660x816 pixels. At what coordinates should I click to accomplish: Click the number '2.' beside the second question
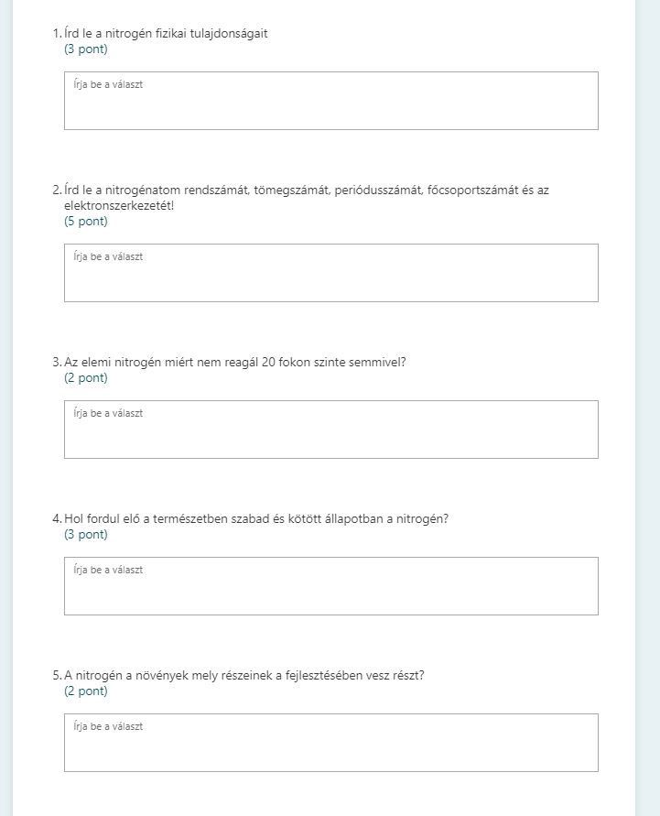click(57, 190)
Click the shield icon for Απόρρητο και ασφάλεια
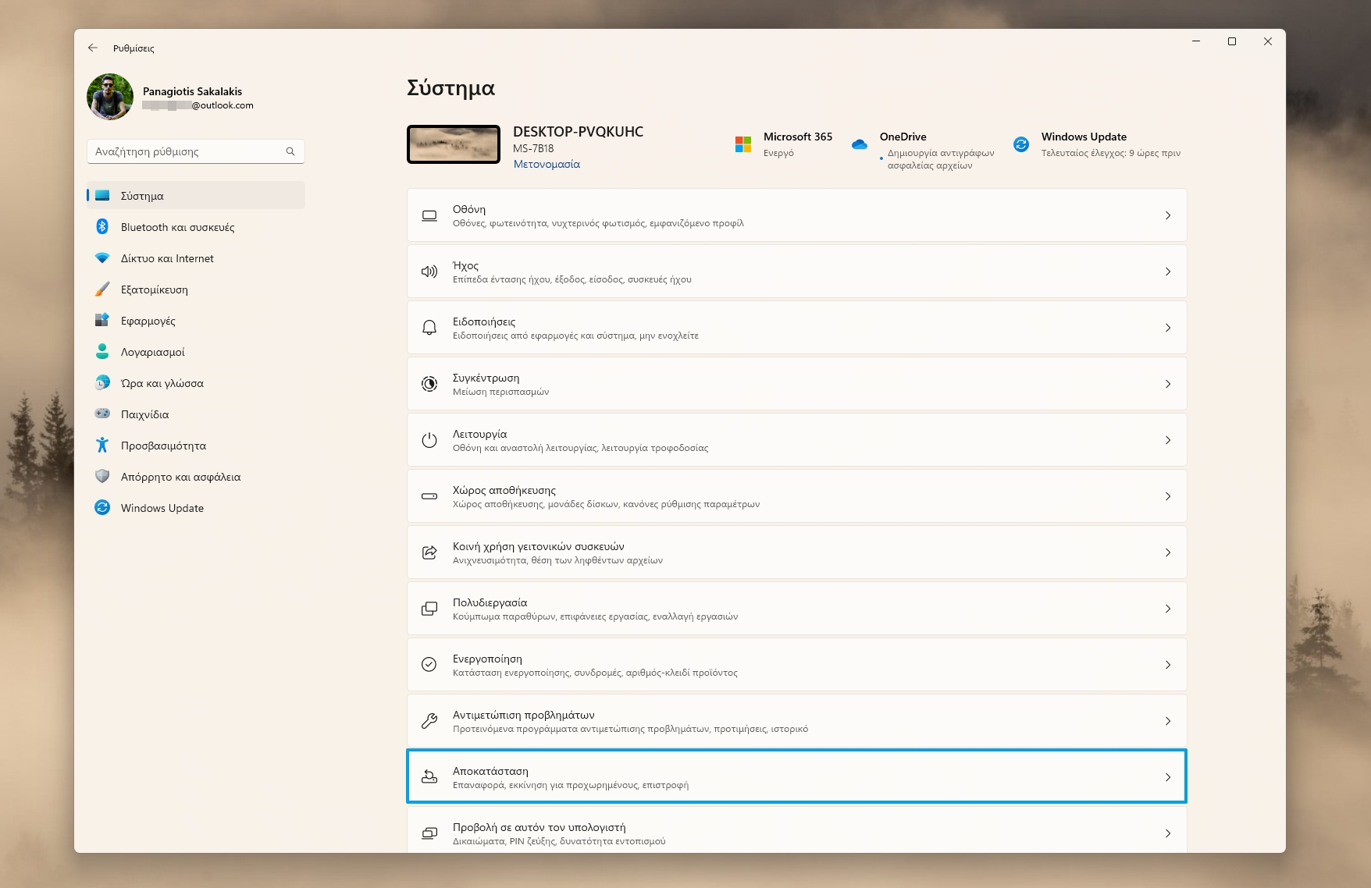The image size is (1371, 888). pos(102,477)
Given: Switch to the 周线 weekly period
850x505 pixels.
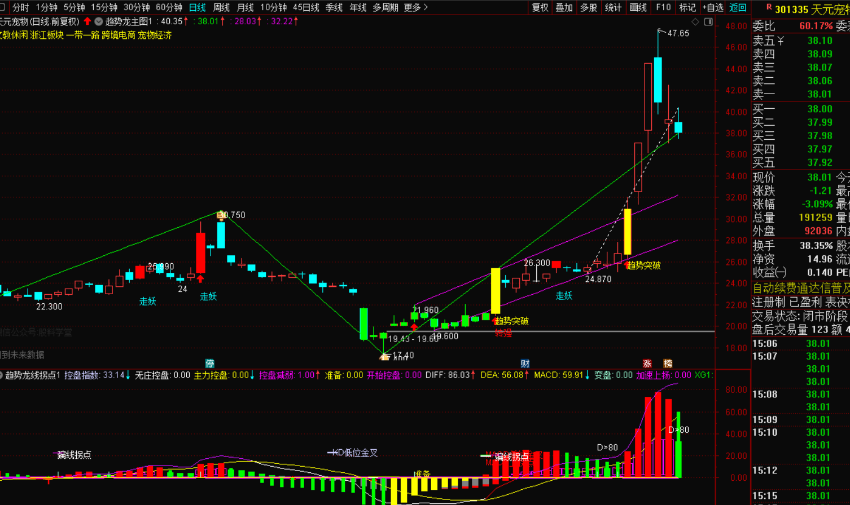Looking at the screenshot, I should click(221, 7).
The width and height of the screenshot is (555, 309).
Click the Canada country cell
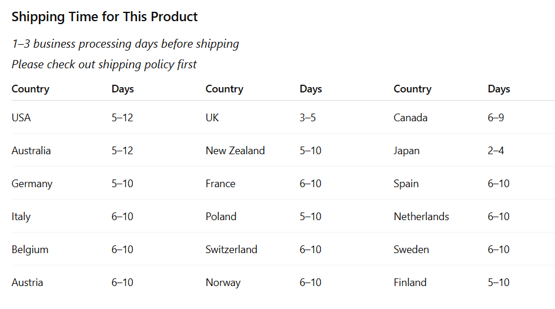[410, 118]
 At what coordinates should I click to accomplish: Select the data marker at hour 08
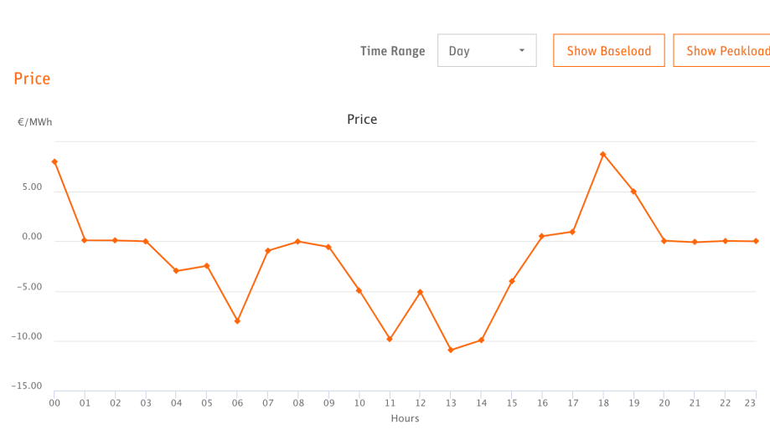tap(298, 242)
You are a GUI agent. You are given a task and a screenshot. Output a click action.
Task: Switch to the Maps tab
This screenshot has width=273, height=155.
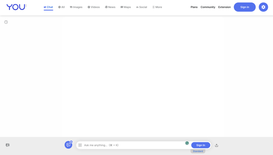pos(125,7)
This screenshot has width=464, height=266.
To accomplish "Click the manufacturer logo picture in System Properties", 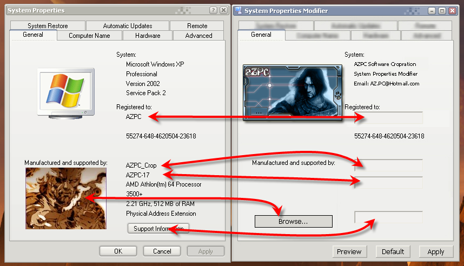I will coord(65,198).
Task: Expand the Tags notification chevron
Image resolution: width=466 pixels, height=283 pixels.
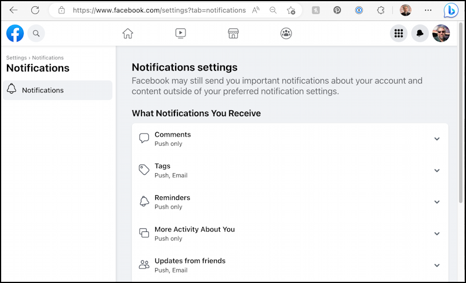Action: [436, 170]
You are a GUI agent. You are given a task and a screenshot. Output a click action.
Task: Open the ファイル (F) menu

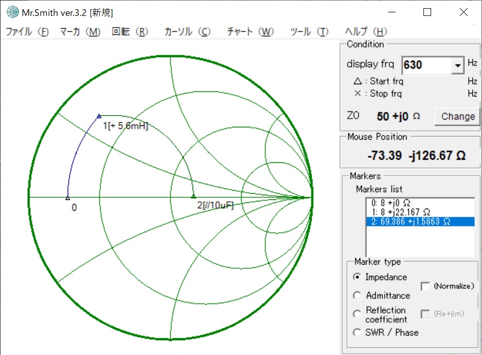click(27, 32)
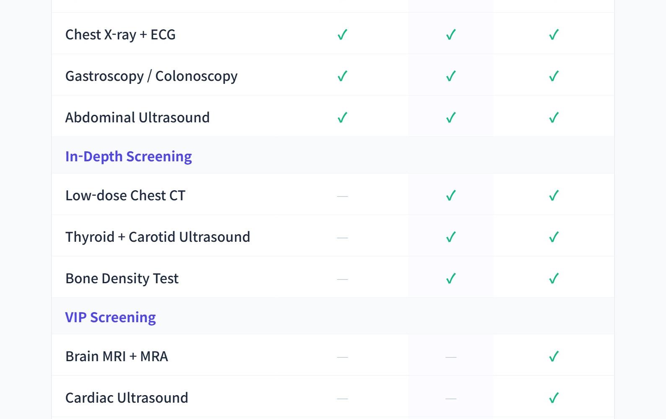Select the VIP Screening section header
This screenshot has width=666, height=419.
[x=110, y=317]
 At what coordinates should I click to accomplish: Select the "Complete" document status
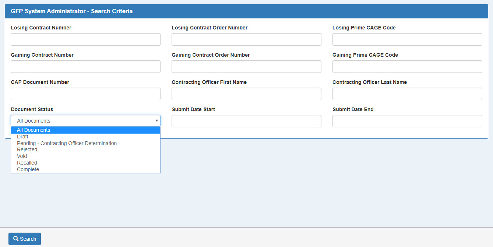tap(28, 169)
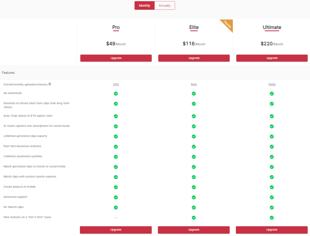Click bottom Upgrade button under Ultimate column
Image resolution: width=310 pixels, height=236 pixels.
pyautogui.click(x=272, y=230)
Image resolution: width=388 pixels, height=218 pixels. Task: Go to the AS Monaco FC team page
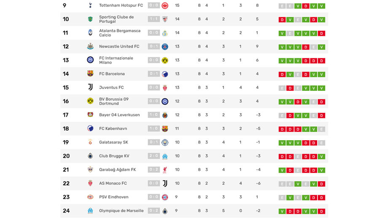(113, 183)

::::::

- WHAT THIS TASK INVOLVES
Print each line of the listing, starting at its first and ending with the line that holds "Given: Switch to the 周线 weekly period", but skip any pictures.

- RESPONSE AREA
660x816 pixels. At what coordinates should I click to accomplish: Click the number '2.' beside the second question
click(57, 190)
Click the shield icon for Απόρρητο και ασφάλεια
The image size is (1371, 888). pos(102,477)
Given: Switch to the 周线 weekly period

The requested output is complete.